Feel free to ask any questions or share your thoughts! Anyone tried a similar treatment?


----------



## Thescamp (Mar 2, 2014)

Good luck mate !


----------



## DP_swe (Jul 14, 2014)

Okay it has been a while now - I'm back with an update:

I am currently on a relatively small dose (125mg Lamotrigine, and 20mg Fluoxetine). I chose yet not to increase the dose anymore because I am able to function good enough with this dose.

As I am not fully recovered I would like to claim that the medical combination has left me with some relief til the degree that I am not as obsessed with this illness anymore.

The illness still bothers me daily but not to the same extent.

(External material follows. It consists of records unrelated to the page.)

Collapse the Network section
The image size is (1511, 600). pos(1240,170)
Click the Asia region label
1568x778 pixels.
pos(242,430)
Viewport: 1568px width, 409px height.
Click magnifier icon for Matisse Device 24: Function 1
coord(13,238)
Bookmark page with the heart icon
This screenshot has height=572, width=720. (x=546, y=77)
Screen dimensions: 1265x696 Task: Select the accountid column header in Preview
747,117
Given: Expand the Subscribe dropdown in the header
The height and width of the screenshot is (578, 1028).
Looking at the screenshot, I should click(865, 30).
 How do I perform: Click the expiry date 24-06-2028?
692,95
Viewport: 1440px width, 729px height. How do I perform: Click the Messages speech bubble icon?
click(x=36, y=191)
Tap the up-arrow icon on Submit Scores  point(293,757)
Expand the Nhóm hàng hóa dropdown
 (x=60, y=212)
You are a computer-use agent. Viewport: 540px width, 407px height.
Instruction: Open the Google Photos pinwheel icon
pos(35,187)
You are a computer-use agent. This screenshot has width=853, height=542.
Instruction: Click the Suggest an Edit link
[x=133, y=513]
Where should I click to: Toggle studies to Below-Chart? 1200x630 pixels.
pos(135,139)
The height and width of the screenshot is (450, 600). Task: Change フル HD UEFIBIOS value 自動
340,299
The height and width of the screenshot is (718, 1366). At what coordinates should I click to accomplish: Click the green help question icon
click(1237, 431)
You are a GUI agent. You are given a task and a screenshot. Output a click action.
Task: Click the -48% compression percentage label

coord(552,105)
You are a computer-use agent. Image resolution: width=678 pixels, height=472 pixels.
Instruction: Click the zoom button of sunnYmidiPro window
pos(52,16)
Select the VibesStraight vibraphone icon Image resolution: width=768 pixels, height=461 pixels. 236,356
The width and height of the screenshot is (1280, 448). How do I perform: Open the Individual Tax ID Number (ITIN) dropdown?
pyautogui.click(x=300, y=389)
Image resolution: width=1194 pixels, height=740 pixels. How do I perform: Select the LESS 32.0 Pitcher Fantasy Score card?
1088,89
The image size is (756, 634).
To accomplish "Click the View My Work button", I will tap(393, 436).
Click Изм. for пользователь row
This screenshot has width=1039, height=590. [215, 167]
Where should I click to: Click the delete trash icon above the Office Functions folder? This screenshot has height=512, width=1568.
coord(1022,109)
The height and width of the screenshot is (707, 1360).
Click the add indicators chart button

Since the meds I have been able to get back to the university and I function better than expected.

It has been a hell trying to convince arrogant doctors to give me these meds but I totally recommend anyone to try it out.

The only side effects I have noted are fatigue and very vivid dreams.

Good luck!


----------



## Guest (Dec 5, 2014)

DP_swe said:


> Okay it has been a while now - I'm back with an update:
> I am currently on a relatively small dose (125mg Lamotrigine, and 20mg Fluoxetine). I chose yet not to increase the dose anymore because I am able to function good enough with this dose.
> 
> As I am not fully recovered I would like to claim that the medical combination has left me with some relief til the degree that I am not as obsessed with this illness anymore.
> ...


Great to hear your progress- any relief is progress to me. Any plans to ask for an increase on the lamotrigine? I believe 200mg is the standard dose for many dp'ers.


----------



## jenny_11 (Aug 17, 2014)

Personally, Lamotrigine didn't work for me. It made my symptoms much worse & at first I thought that it was because taking the medicine every day reminded me of the condition. It also caused mood swings for me. I've heard that it works for some people though. Do you have any of the mood side effects?


----------



## DP_swe (Jul 14, 2014)

Selig said:


> Great to hear your progress- any relief is progress to me. Any plans to ask for an increase on the lamotrigine? I believe 200mg is the standard dose for many dp'ers.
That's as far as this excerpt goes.